E é precisamente a arte o que mais impressiona neste livro tão cheio de surpresas. A cada vez mais óbvia presença do sorriso na escuridão realça e fortalece o elemento de horror que, desde o início, vinha a insinuar-se. Os tons de vermelho e negro - do celeiro, da expressão da entidade, da morte que vai alastrando - realçam a dimensão das sombras que envolvem este mundo. E o contraste entre as múltiplas Gideon Falls - cidade moderna, aldeia pacata, localidade aparentemente arrancada a um western, fortaleza orwelliana - reforça o imenso enigma dos laços e barreiras entre os múltiplos tempos e espaços abrangidos pelo celeiro.
Mas nem só da arte vive Gideon Falls e há na precisão dos diálogos um impacto poderosíssimo.

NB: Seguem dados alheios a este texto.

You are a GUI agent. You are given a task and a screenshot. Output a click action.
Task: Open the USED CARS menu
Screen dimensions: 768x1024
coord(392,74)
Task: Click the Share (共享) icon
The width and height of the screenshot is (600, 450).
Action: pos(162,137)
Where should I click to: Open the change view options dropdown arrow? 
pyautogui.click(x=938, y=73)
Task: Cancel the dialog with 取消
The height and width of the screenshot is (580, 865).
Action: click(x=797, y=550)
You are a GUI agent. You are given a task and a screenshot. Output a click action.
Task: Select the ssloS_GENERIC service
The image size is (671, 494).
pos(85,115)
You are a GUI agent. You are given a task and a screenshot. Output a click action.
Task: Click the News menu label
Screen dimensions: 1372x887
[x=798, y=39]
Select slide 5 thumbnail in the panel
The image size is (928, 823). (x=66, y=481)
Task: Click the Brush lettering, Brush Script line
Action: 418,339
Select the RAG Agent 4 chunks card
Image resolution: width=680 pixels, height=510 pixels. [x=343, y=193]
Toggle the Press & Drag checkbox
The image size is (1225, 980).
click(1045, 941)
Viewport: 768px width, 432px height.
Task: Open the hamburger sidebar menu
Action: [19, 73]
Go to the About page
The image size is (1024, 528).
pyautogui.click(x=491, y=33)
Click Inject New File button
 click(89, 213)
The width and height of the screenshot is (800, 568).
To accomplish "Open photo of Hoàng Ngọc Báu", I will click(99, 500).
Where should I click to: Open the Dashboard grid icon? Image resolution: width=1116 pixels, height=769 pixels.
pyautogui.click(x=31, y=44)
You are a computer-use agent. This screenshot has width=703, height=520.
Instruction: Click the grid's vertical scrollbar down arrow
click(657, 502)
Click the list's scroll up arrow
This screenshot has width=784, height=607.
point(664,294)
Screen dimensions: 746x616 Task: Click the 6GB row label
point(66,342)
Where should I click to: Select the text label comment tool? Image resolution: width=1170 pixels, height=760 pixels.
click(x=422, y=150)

Das múltiplas afirmações ambíguas ao longo da perseguição do bispo à forma como (principalmente nas últimas páginas) uma única palavra parece adquirir sentidos tão distintos, cada frase proferida acrescenta novas possibilidades. Além disso, tendo em conta que muito continua a ficar em aberto - já que todo este volume foi uma expansão em termos de complexidade - o tão presente conceito de casa consegue ser, simultaneamente, o fim adequado de uma fase e a promessa de consequências muito mais complexas.
Mais vasto, mais complexo, mais surpreendente ainda do que os volumes anteriores, eis, pois, um novo crescendo para uma série cuja intensidade era já avassaladora. Visualmente impressionante, notavelmente certeiro nas palavras e fascinante nas complexidades a que dá forma, uma leitura viciante e ainda mais imperdível do que as anteriores.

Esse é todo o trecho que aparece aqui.